# [SUPPLIED DATA]
□ □ □

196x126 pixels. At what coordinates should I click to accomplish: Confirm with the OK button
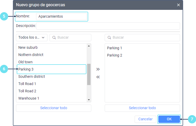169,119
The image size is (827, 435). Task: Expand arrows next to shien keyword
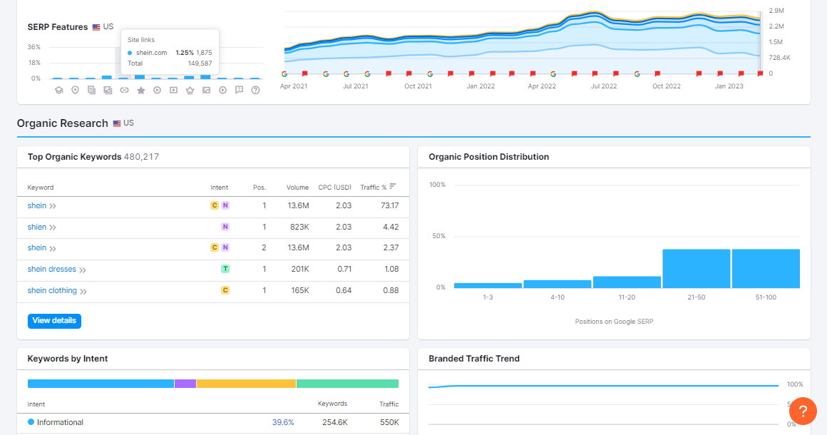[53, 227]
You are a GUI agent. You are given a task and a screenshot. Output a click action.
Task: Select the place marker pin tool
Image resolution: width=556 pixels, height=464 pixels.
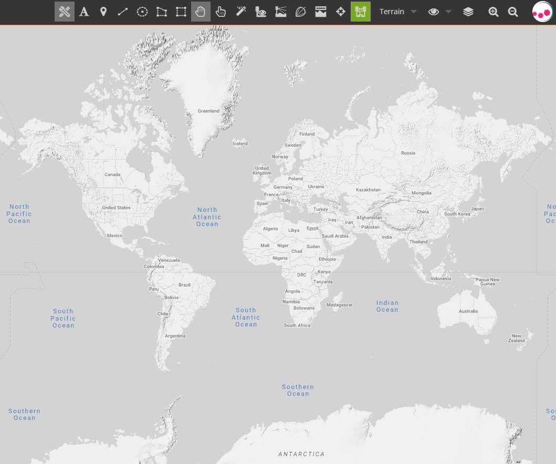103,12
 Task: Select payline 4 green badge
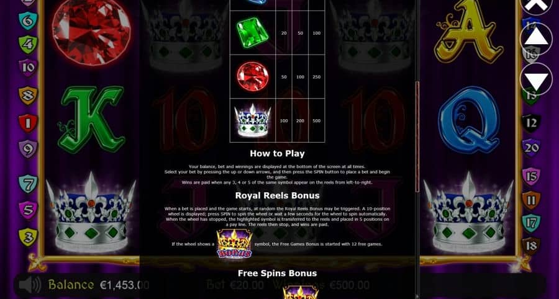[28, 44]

□ □ □

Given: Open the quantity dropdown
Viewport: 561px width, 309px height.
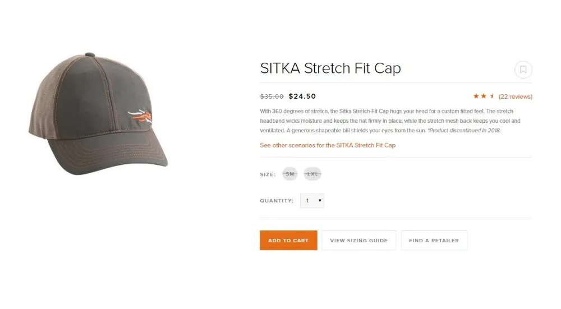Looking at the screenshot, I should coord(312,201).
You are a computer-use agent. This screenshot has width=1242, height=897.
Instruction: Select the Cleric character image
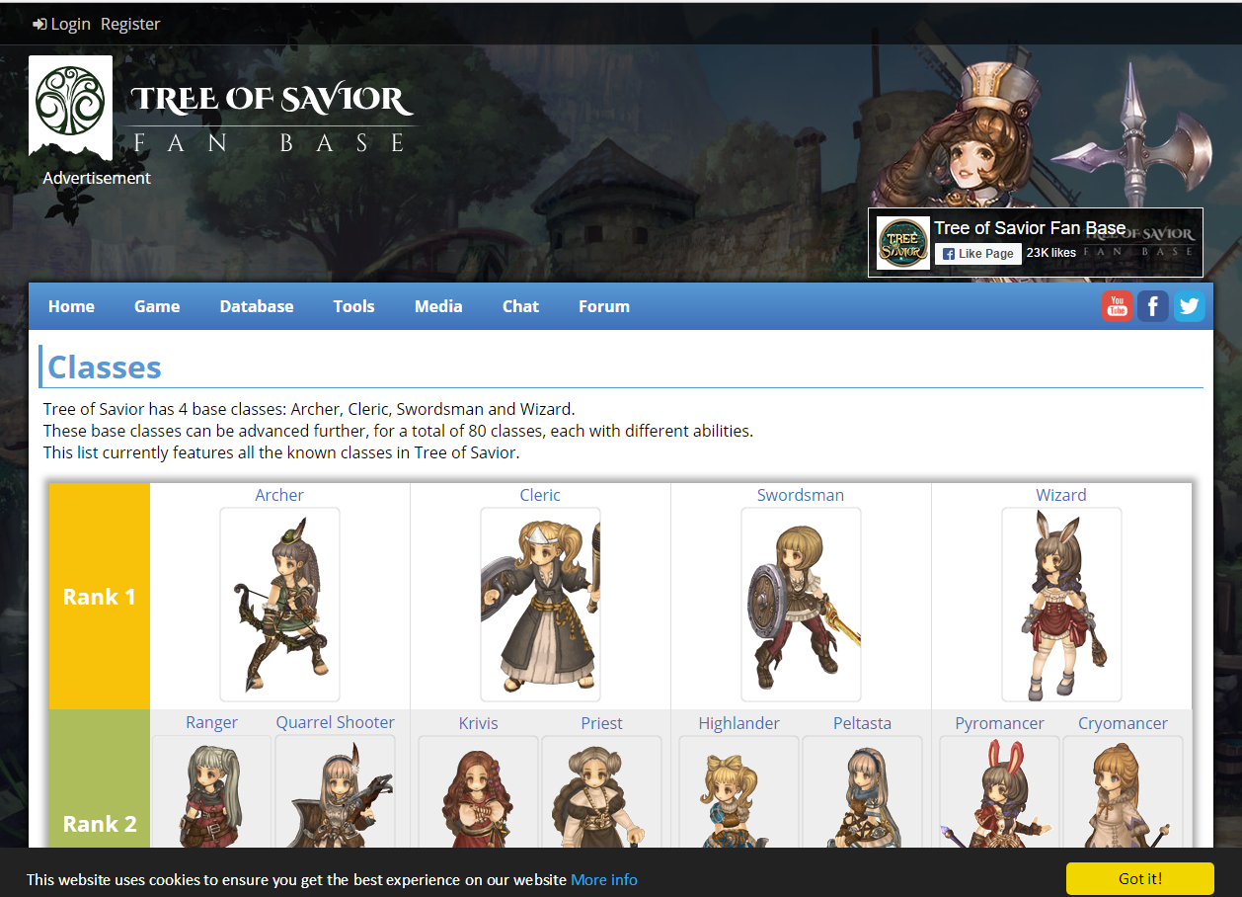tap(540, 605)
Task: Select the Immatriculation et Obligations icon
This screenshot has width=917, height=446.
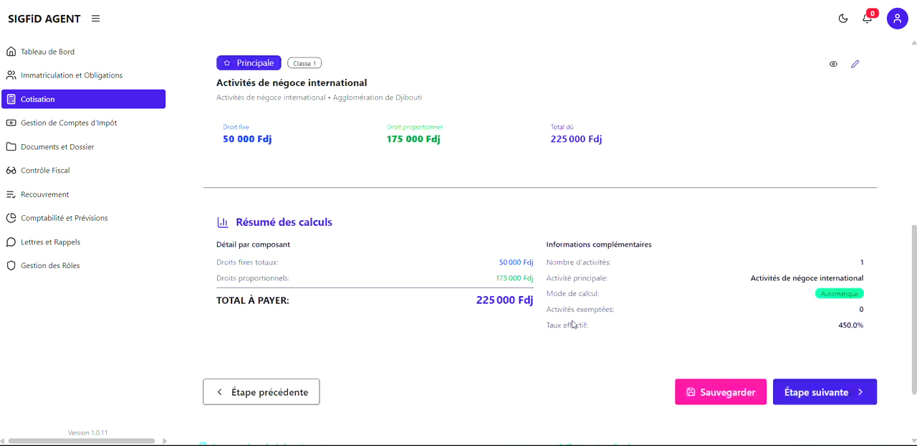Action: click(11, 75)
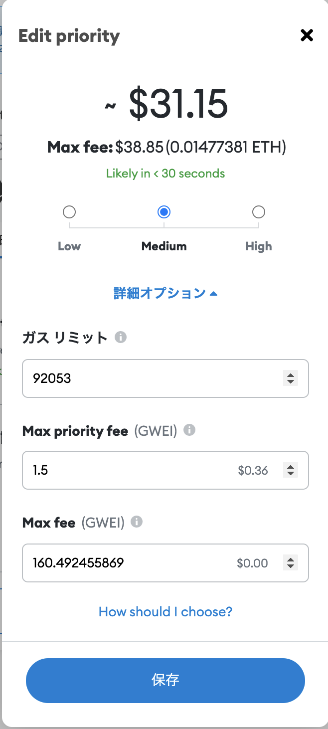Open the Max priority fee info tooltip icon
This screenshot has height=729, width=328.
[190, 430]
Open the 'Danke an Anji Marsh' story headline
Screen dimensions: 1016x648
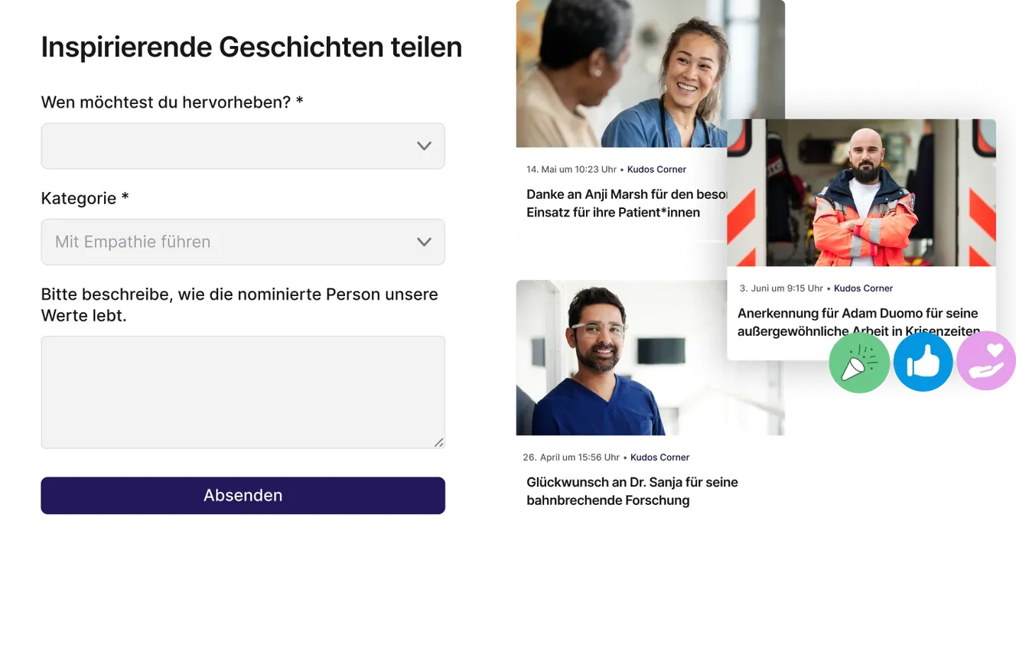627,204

□ □ □

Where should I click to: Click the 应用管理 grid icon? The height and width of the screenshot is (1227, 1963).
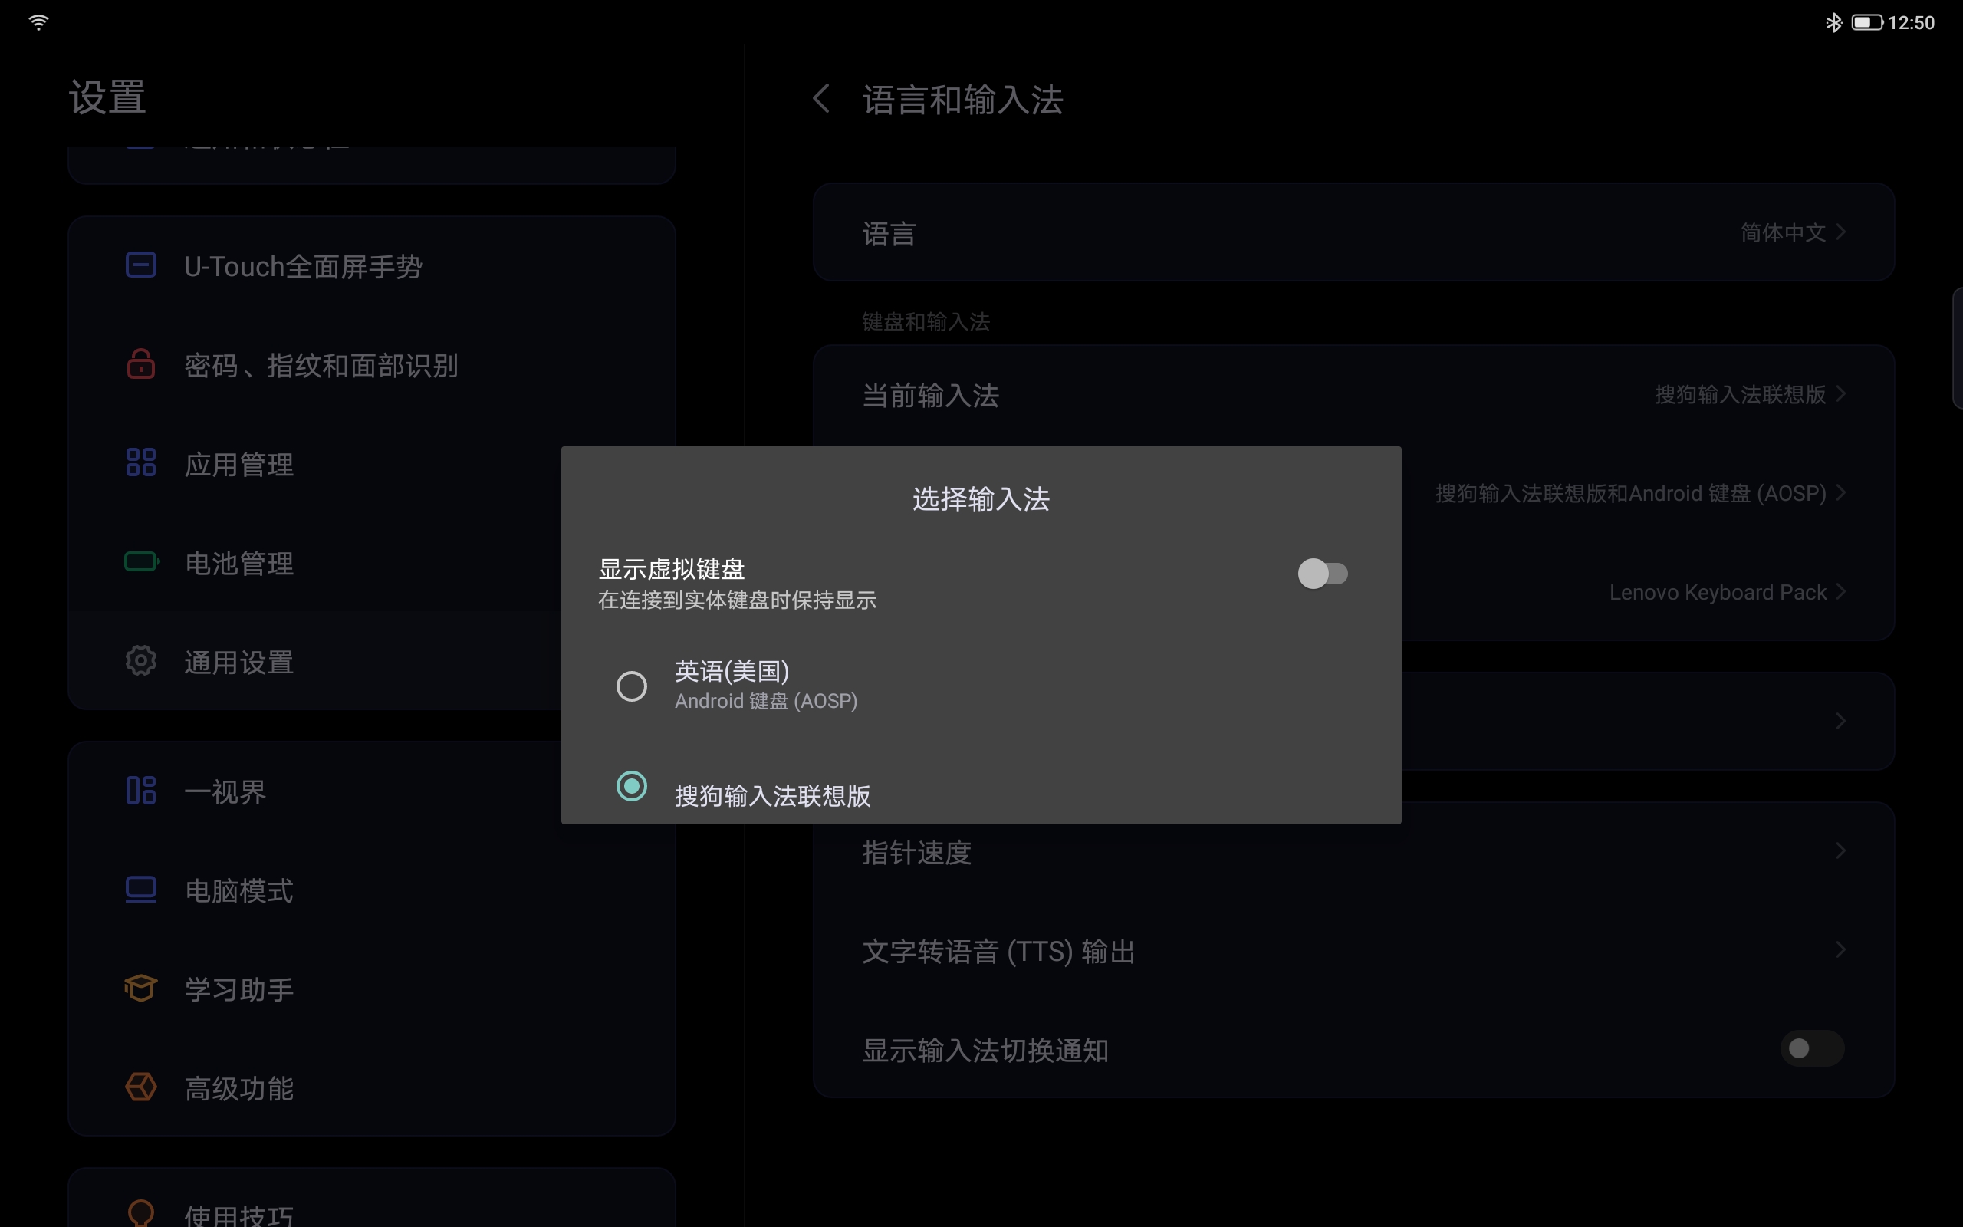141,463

□ □ □

All lines with the string "agent" must be copied from the data.

# [RESULT OF THE TASK]
You are a GUI agent. You are given a task and a screenshot. Output a click action.
You are a computer-use agent. This screenshot has width=1242, height=897.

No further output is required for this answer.